How much can a little flash drive possibly cost?
Conservative prices for 512MB NAND flash chips that might be used in domain controller architectures cost about $8 each, but a manufacturer may produce several million vehicles annually with multiple (3-4) domain controllers, TCU, Head-Units and gateways. Even in architecture with smaller discrete micro-controller ECUs that use 2, 4, 8 or 16 MB flash memory chips, they typically still cost $1 or more each, and a vehicle may have 100 ECUs that are required to be updateable.
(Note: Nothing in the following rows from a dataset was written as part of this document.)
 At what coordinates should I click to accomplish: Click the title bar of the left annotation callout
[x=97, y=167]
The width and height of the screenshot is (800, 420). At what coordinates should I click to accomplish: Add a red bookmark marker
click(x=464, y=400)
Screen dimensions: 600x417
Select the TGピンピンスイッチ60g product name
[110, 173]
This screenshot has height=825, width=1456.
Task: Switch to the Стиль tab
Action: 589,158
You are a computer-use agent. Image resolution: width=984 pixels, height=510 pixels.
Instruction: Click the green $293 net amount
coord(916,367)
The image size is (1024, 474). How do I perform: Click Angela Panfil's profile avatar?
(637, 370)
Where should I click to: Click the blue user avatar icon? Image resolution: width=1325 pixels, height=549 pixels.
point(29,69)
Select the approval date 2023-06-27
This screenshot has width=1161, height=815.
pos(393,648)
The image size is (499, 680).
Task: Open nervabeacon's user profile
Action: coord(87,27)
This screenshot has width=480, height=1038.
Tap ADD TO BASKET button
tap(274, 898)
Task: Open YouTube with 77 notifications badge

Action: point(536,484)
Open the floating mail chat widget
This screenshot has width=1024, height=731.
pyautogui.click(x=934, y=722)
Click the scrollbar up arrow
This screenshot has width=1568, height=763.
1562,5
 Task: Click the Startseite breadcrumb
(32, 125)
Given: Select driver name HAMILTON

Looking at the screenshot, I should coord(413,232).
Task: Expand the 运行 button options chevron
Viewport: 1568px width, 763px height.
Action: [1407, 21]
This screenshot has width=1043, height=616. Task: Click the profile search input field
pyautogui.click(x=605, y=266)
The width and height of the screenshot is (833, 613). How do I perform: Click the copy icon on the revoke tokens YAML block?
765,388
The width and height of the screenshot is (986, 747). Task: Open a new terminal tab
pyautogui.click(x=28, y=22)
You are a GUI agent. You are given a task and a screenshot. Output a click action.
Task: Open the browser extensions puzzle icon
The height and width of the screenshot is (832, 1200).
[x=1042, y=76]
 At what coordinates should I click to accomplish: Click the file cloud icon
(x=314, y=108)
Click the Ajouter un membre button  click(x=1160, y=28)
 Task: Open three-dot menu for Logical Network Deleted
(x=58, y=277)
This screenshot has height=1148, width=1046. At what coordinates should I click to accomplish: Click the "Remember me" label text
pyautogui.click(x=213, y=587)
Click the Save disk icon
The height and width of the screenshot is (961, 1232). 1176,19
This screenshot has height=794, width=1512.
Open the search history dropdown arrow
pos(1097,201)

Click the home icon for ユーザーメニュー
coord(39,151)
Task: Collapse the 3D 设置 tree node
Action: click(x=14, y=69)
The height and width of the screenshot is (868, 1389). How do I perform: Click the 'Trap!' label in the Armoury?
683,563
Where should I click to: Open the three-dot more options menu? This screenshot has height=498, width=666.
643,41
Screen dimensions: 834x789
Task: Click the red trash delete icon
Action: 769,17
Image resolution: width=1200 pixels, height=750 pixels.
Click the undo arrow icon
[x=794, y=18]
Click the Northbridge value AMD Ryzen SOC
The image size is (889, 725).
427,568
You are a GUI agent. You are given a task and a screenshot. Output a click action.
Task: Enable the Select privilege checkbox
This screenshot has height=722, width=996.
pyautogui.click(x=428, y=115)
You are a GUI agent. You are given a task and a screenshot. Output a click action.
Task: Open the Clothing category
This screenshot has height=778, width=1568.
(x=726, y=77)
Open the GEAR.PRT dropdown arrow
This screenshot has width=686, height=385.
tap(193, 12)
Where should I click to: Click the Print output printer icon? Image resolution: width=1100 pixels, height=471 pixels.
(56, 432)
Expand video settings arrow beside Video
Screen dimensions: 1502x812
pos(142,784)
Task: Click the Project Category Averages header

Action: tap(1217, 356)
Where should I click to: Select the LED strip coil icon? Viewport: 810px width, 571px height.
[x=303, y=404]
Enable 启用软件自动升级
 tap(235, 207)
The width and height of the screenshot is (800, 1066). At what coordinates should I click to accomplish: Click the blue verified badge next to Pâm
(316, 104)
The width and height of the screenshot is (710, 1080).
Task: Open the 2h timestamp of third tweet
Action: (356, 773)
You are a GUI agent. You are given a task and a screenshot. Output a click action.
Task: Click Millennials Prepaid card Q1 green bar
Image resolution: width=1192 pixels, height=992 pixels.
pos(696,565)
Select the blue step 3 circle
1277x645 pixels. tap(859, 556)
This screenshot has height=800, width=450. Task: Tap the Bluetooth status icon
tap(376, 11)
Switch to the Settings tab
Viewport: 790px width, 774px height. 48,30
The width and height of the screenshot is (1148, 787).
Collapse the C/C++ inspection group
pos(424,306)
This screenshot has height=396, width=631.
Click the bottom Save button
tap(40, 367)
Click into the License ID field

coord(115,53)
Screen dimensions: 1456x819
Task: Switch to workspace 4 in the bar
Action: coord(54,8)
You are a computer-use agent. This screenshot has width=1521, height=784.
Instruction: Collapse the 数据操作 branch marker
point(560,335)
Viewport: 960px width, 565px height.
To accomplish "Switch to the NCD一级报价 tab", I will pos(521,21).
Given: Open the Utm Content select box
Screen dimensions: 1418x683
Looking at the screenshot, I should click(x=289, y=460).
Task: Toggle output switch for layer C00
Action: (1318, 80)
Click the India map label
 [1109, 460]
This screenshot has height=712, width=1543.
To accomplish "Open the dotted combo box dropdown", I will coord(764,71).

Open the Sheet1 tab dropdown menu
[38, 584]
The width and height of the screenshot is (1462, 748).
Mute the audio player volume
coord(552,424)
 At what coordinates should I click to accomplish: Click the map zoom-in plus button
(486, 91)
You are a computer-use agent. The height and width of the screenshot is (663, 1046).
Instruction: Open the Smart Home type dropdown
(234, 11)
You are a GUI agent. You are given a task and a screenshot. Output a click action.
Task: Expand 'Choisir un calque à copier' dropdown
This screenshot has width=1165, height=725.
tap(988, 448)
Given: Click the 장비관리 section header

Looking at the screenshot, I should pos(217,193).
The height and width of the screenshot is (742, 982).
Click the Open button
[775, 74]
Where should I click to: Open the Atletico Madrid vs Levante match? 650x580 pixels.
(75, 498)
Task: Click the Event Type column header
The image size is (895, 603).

If a manufacturer builds 10 million vehicles a year that require double banks of flash memory, the additional cost could easily surpass $1.5 billion.
To read more details about potential costs of OTA updates, visit the Guidehouse Insights’ Cost Consideration Guide.
Aurora Labs’ additive update files – the cost-effective alternative
Aurora Labs’ Line-of-Code Intelligence technology has revolutionized the way that updates files are created. Unlike existing binary diff update methods, Aurora Labs’ Auto Update integrates into the development toolchain and automatically analyzes and identifies changes in the lines of code. With this intimate understanding of the software, we are able to generate the world’s smallest update files (6x smaller than other binary diff methods and a fraction of the size of a full software image). Our small update files are additive update files that are written to the next free space on the existing flash memory. As many as 20 update files can be written to the existing free space avoiding the need for additional memory drives or even external memory ‘boosters’.